I learned something like this i a high school graphic design course.  It's not very hard to do. I just dont feel like typing out the technique on an iPad.

Maybe when I get home


----------



## mjhoward (Feb 1, 2012)

Just need a bunch of layers that are cropped, stroked, and drop shadowed.  Then the bottom most layer add a Gaussian blur... done.


----------



## CCericola (Feb 1, 2012)

golo83 said:


> can anyone help me/point me in the right way to create an effect like this? saw this guys effect on this picture and looks great!
> 
> My Photos
> 
> thank you



No, no it doesn't.


----------



## KmH (Feb 1, 2012)

What you linked to is a pretty sad example of what can be a much more professional looking edit.

Get a copy of the January/February 2010 edition of Photoshop User magazine and on page 74 there is a great tutorial by Corey Barker for using a gradient, different size and shape boxes, and blend modes of differing opacities for a very classy look.

$99 a year for a NAPP membership is peanuts if you want some of the best Photoshop resources available. (National Association of Photoshop Professionals) https://www.photoshopuser.com/signup?aid=luhgxq (Click on 'Benefits' to see what $99 gets you for a year.)


----------



## Peano (Feb 1, 2012)

golo83 said:


> can anyone help me/point me in the right way to create an effect like this?

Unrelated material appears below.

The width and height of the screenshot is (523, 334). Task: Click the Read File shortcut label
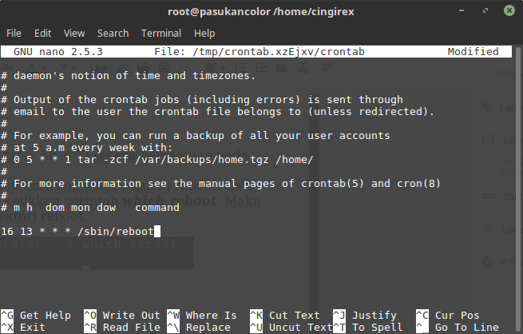pyautogui.click(x=130, y=328)

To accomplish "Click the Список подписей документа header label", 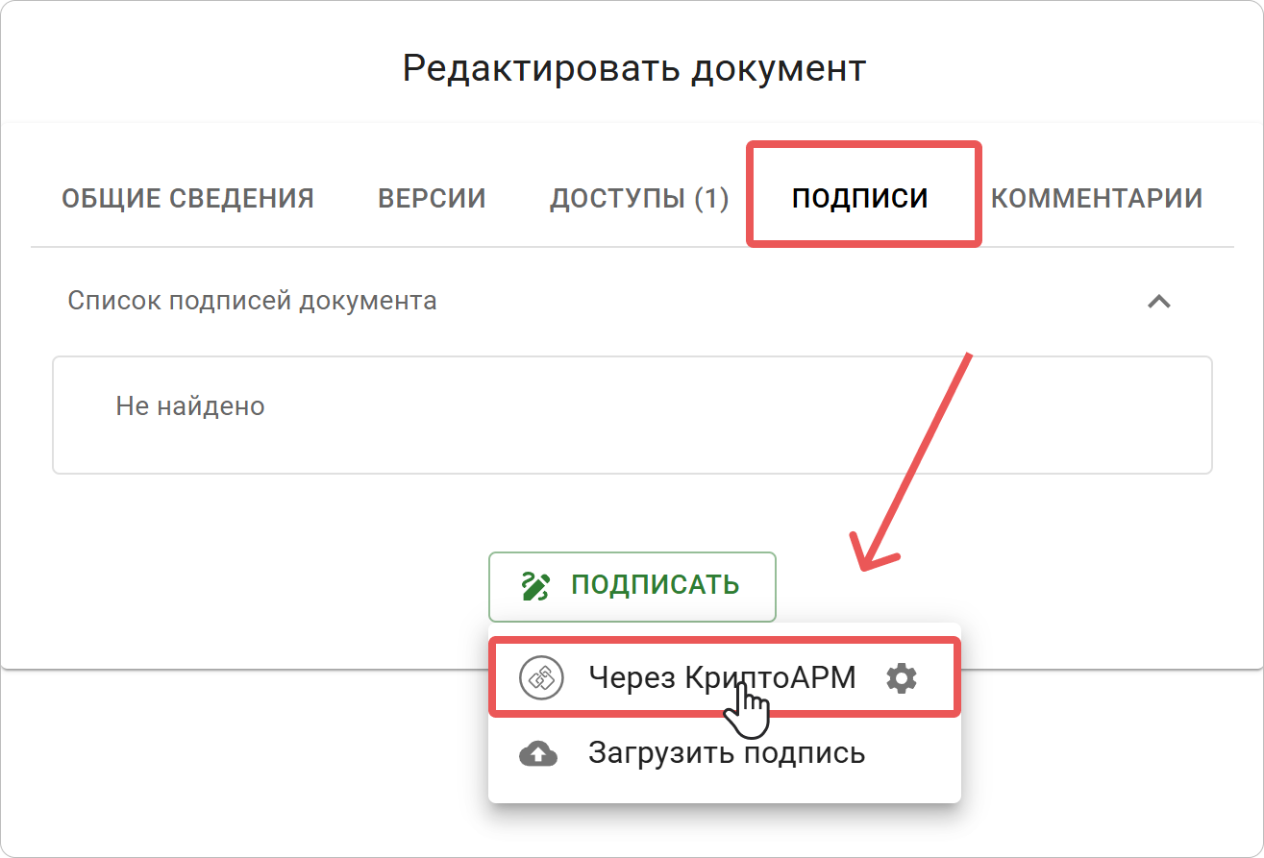I will tap(252, 300).
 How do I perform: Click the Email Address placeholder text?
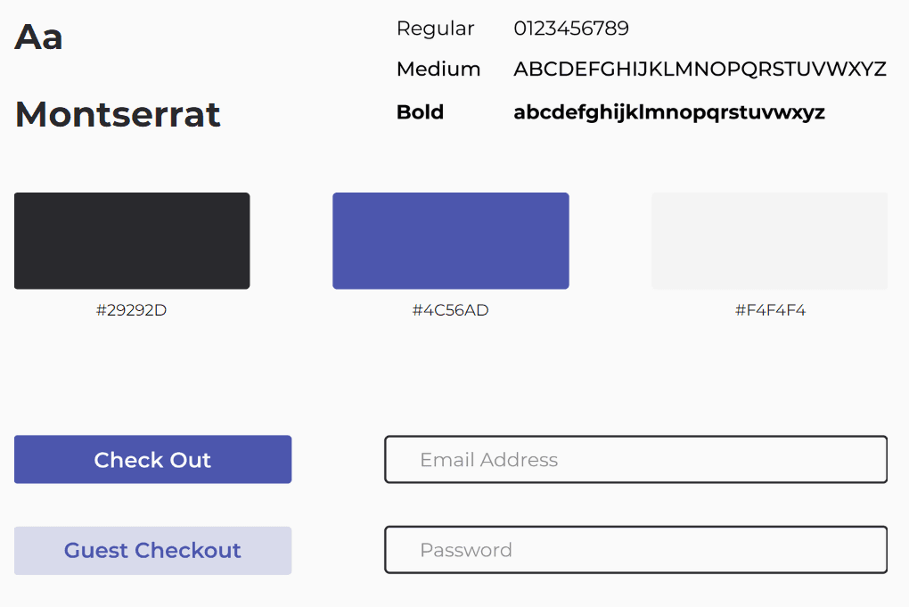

What application are you using? If it's Photoshop, are you familiar with layers and layer styles?


----------



## golo83 (Feb 2, 2012)

Peano said:


> golo83 said:
> 
> 
> > can anyone help me/point me in the right way to create an effect like this?
> ...



photoshop CS5..pretty much beginner but quick learner 

i am from the UK but google directed me to this website which looks like a good place to learn from others


----------



## 2WheelPhoto (Feb 2, 2012)

KmH said:


> What you linked to is a pretty sad example of what can be a much more professional looking edit.
> 
> Get a copy of the January/February 2010 edition of Photoshop User magazine and on page 74 there is a great tutorial by Corey Barker for using a gradient, different size and shape boxes, and blend modes of differing opacities for a very classy look.
> 
> $99 a year for a NAPP membership is peanuts if you want some of the best Photoshop resources available. (National Association of Photoshop Professionals) https://www.photoshopuser.com/signup?aid=luhgxq (Click on 'Benefits' to see what $99 gets you for a year.)



+1 excellent stuff

And if you search around on our friend in Tampa's web site, Dave Cross, there is a discount code that will give you an extra 3 months for the year membership.


----------



## golo83 (Feb 4, 2012)

Peano said:


> golo83 said:
> 
> 
> > photoshop CS5..pretty much beginner but quick learner
> ...



Thank you! will have a go at it


----------